Auger-Aliassime then finished off his superb second half of the season by completing a perfect week in Spain. He twice had kept the Canadians alive after Shapovalov dropped the opening singles match, and he replaced his weary teammate to join Vasek Pospisil for the decisive doubles point.

This time, Auger-Aliassime made sure the doubles match wouldn’t even be necessary. After his teammates poured onto the court to celebrate with him, they got up and danced around in a circle.

Canada had reached the final only once, falling to host Spain in Madrid in 2019, when Rafael Nadal beat Shapovalov for the clinching point after Auger-Aliassime had lost in the opening match.

But with Auger-Aliassime having since surged up the rankings to his current spot at No. 6, the Canadians are a much more formidable team now. They won the ATP Cup in January and finally added the Davis Cup crown to the junior Davis Cup title Auger-Aliassime and Shapovalov led them to in 2015.

Australia was trying for its 29th title and first since current captain Lleyton Hewitt was part of the title-winning team in 2003.

But it was finally time for the Canadians, who were given a wild card into the field when Russia was suspended because of its invasion of Ukraine.

“Look, I think we were very close today,” de Minaur said. “Just wait until the next time we get the same matchup. Hopefully we can get the win and prove that we can do it.”
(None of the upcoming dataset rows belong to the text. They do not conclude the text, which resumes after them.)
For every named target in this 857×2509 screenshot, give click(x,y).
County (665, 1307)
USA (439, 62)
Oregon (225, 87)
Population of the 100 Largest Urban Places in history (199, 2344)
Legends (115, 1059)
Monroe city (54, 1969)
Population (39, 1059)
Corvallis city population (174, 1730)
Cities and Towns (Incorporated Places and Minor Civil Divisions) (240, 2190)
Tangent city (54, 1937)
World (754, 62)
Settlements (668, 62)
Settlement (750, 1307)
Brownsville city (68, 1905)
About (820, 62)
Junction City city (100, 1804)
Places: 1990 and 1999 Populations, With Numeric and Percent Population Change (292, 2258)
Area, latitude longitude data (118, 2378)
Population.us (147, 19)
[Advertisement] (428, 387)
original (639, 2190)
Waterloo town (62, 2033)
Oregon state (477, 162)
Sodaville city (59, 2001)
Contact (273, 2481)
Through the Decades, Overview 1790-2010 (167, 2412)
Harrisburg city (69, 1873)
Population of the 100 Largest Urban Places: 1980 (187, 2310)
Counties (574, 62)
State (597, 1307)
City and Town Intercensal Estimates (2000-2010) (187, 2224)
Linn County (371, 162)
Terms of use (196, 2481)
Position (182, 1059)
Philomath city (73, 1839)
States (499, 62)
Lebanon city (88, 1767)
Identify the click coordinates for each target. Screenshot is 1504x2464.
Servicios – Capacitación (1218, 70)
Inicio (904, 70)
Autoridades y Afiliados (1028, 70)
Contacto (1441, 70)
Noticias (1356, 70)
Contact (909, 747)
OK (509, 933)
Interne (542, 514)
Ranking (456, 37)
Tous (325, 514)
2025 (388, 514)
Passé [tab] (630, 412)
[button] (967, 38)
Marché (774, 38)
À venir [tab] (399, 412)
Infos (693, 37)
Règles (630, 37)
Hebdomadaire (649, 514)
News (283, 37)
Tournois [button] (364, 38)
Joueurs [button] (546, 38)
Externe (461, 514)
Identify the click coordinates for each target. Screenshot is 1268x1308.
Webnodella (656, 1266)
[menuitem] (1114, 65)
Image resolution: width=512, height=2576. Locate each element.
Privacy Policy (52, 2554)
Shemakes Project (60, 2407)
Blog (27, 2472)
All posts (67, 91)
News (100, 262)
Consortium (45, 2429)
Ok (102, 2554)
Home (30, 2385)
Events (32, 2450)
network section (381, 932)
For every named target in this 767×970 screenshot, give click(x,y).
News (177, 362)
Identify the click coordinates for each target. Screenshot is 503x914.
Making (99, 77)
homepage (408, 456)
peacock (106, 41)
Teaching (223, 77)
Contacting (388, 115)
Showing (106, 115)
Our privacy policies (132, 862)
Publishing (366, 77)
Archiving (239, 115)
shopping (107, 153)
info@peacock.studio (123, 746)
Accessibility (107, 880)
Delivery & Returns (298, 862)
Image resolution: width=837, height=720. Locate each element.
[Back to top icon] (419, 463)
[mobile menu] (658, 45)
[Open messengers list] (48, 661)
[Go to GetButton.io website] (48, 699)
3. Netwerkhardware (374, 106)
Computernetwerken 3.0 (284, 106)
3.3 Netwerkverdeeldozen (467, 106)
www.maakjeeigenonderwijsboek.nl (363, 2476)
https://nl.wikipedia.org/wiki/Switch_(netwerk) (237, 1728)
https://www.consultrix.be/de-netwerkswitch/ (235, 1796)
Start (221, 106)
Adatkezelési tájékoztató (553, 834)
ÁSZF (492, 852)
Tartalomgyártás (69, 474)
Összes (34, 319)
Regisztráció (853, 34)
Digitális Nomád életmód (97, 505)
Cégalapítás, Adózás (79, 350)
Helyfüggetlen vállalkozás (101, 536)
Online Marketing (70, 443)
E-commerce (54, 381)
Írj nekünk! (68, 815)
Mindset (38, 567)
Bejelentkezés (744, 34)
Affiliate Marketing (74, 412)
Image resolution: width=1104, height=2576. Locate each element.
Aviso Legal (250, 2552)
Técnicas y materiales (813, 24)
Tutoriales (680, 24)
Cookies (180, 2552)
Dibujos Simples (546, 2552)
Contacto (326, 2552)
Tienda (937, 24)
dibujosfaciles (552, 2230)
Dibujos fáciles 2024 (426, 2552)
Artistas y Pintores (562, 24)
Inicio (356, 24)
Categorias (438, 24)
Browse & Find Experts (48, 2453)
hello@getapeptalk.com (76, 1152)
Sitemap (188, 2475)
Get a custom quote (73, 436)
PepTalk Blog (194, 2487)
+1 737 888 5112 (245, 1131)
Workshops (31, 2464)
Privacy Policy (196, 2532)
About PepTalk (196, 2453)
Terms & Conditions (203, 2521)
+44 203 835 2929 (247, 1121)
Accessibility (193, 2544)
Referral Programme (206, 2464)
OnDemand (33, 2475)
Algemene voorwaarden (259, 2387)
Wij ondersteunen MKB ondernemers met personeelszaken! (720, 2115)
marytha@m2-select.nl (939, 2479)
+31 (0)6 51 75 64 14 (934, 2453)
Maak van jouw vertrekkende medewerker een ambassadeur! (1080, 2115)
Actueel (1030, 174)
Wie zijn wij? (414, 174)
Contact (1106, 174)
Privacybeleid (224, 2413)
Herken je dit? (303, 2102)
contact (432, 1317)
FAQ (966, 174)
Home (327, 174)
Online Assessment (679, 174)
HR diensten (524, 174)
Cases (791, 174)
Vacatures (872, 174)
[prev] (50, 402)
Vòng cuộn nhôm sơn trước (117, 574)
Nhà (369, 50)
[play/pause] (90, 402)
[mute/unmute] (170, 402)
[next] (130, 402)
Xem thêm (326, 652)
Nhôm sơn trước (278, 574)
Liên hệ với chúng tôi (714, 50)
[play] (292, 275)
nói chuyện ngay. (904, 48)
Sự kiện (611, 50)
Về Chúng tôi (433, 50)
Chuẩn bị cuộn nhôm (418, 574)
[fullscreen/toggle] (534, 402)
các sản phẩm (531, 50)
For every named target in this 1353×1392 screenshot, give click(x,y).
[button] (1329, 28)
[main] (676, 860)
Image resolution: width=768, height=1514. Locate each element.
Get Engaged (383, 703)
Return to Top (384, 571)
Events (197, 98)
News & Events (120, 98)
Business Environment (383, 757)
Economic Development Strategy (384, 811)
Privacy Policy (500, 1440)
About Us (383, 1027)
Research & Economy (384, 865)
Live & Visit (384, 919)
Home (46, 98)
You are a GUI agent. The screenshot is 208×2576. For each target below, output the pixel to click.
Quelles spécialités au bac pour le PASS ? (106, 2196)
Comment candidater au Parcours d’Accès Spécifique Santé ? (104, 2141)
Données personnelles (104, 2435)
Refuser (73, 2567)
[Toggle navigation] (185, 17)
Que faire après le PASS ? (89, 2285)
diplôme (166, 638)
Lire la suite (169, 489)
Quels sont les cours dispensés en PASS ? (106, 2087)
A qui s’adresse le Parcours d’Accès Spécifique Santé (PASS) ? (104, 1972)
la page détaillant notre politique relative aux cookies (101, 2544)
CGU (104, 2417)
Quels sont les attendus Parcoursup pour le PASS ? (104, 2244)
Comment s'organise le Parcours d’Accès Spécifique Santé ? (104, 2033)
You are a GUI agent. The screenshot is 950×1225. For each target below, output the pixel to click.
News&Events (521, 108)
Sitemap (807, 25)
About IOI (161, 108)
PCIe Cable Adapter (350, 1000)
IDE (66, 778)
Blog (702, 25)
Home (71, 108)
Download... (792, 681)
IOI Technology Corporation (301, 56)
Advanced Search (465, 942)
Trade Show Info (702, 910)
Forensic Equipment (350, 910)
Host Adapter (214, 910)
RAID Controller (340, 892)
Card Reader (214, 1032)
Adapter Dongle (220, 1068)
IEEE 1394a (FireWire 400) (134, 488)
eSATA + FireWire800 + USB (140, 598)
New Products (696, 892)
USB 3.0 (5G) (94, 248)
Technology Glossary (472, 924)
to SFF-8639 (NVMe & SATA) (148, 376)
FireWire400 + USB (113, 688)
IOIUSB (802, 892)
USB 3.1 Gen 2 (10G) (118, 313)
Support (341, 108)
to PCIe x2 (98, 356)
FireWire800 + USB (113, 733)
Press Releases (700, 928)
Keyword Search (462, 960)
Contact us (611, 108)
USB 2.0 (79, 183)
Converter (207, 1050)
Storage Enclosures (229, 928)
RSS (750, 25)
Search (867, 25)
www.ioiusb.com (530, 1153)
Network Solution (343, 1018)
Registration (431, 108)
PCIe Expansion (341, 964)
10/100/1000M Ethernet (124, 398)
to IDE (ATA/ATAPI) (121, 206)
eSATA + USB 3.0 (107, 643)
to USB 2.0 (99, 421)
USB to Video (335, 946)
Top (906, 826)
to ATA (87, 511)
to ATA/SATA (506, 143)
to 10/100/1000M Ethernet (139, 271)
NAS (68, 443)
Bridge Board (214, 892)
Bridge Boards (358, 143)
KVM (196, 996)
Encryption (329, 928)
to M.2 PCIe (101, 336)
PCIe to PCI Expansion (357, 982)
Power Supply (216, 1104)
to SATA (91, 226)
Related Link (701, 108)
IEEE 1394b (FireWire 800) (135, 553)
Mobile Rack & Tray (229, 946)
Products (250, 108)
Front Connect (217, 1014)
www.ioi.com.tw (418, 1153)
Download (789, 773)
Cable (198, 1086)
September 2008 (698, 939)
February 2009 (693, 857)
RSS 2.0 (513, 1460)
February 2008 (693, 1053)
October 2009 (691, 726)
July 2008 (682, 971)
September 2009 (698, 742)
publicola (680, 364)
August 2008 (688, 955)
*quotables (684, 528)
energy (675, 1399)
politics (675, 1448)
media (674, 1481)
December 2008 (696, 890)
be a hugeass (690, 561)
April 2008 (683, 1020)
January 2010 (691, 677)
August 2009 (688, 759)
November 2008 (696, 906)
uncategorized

But Canada will be tough to beat as long as Auger-Aliassime and Shapovalov play.

Shapovalov is just 23 and Auger-Aliassime 22, but both already have been Grand Slam semifinalists and Auger-Aliassime ended 2022 as one of the hottest players on the ATP Tour. He won all of his four titles this year, including three straight weeks in October.

He also beat Carlos Alcaraz in the previous Davis Cup stage in September, just after the Spaniard had won the U.S. Open to rise to No. 1 in the rankings. That victory helped send the Canadians into the quarterfinals, which they started this week by edging Germany.

“They’re not kids anymore, that’s for sure. Not after today – well not after the last couple of years,” said Pospisil, the team veteran at 32. “They’ve been crushing it.”